§ Lesetext:
▼▼▼
2.2 Vergleichsversuche (Tabellen 1/2 der Anmeldung)
2.2.1 Vergleichsversuche müssen nach der gefestigten Rechtsprechung der Beschwerdekammern so angelegt sein, dass die behauptete Wirkung überzeugend auf das Unterscheidungsmerkmal der Erfindung zurückgeführt werden kann.
2.2.2 In der Anmeldung ist ausgeführt, dass für den Vergleichsversuch zwei identische Fahrzeuge erworben worden sind und nur eines davon mit dem Informationsträger ausgerüstet worden ist. Mit dem mit dem Informationsträger ausgerüsteten Fahrzeug (Tabelle 2) sei im Vergleich zu dem nicht damit ausgerüsteten Fahrzeug (Tabelle 1) eine zum Teil drastische Reduzierung verschiedener Schadstoffarten gemessen worden.
2.2.3 Aus dem Vergleich der Tabellen 1/2 ergibt sich allerdings nicht, dass die Schadstoffreduzierung tatsächlich und ausschließlich durch den beschriebenen Informationsträger verursacht wird bzw. auf ihn zurückgeführt werden kann.
a) Da in den Tabellen keinerlei Angaben zur Motorsteuerung gemacht worden sind und auch nicht dasselbe Fahrzeug für den Versuch verwendet worden ist, sind die Testergebnisse nicht miteinander vergleichbar.
i) Es ist allgemein bekannt, dass das Verbrauchs- und Emissionsverhalten eines Verbrennungsmotors ganz entscheidend von den Verbrennungsbedingungen des Kraftstoffes im Brennraum abhängt. Beim Ottomotor können bereits kleinste Variationen des Luft-/Kraftstoffverhältnisses (Luftzahl lambda) zu signifikanten Änderungen beim Ausstoß einzelner Schadstoffe führen. Beim Dieselmotor haben schon kleinste Variationen des Einspritzzeitpunkts ähnliche Auswirkungen. Deshalb regelt eine Motorsteuerung diese Parameter derart, dass das gewünschte Drehmoment bei geringstem Verbrauch und/oder geringsten Emissionen zur Verfügung steht.
▲▲▲
§ Arbeitsanweisung:
Schreibe den Lesetext über die Vergleichsversuche mit den zwei Fahrzeugen im Anschluss an seinen letzten Satz weiter.

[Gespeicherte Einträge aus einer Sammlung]
▼▼▼
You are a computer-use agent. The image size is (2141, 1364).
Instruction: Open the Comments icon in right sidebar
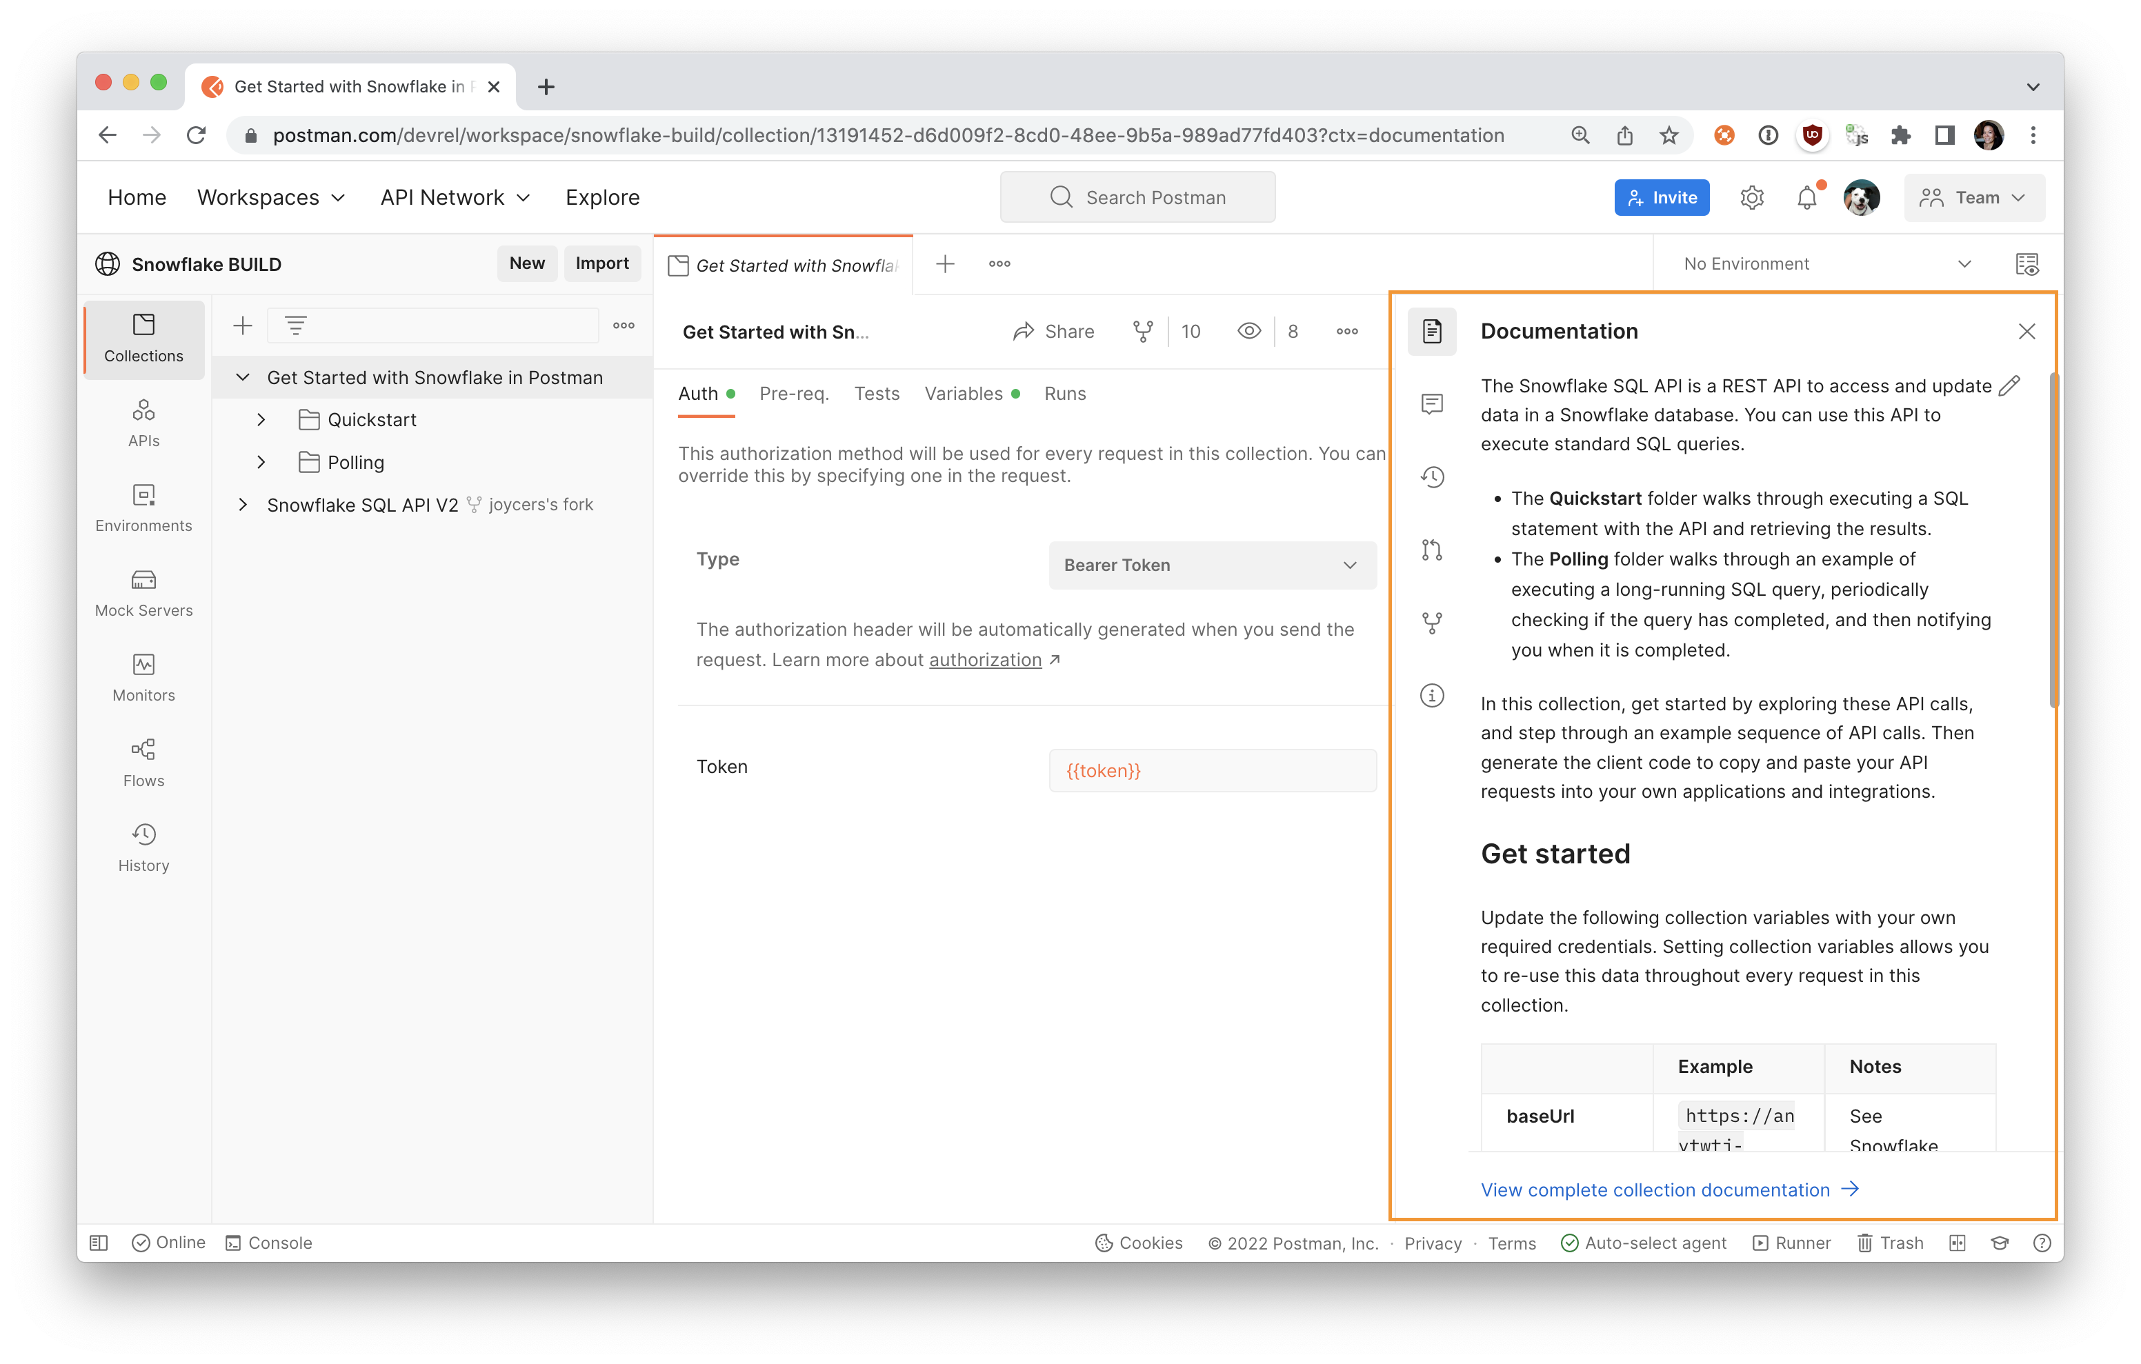tap(1431, 405)

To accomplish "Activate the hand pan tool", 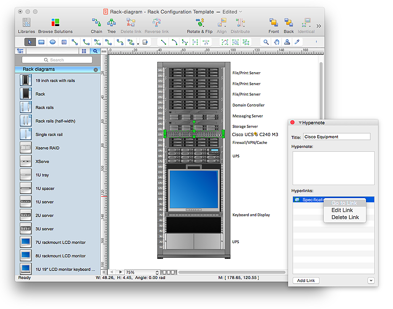I will [277, 42].
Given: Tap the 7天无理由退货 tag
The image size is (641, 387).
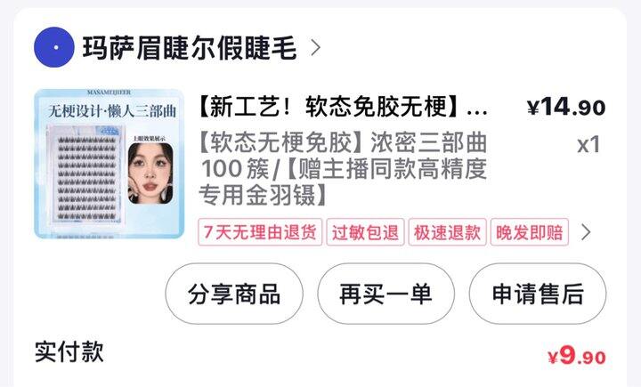Looking at the screenshot, I should pos(260,232).
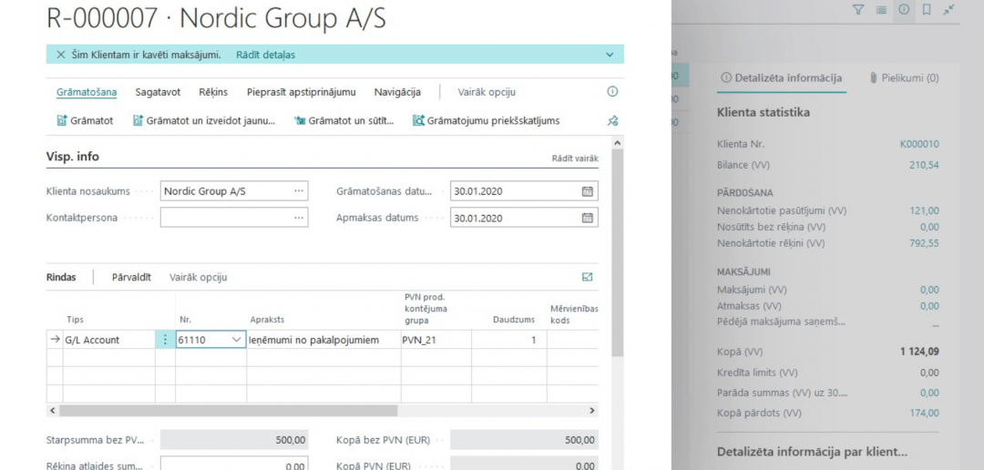Open the Grāmatošanas datums calendar picker
This screenshot has height=470, width=984.
coord(588,192)
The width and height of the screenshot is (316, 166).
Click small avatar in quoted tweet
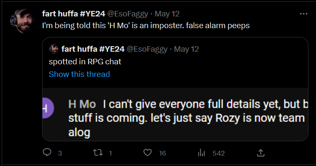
▲▲▲
§ Ausgabe:
ii) Darüber hinaus haben sich die verwendeten Fahrzeuge hinsichtlich ihrer Laufleistung erheblich voneinander unterschieden. Auch dies hat einen erheblichen Einfluß auf das Verbrauchs- und Emissionsverhalten des Verbrennungsmotors.
b) Deshalb könnten die beschriebenen Wirkungen allein schon durch unterschiedliche Motorsteuerungen oder dem unterschiedlichen Zustand der verwendeten Motoren verursacht worden sein. Eine eindeutige Aussage, dass diese Wirkungen ausschließlich durch die Verwendung des Informationsträgers bei einem dieser Fahrzeuge verursacht wurden, kann deshalb nicht gemacht werden.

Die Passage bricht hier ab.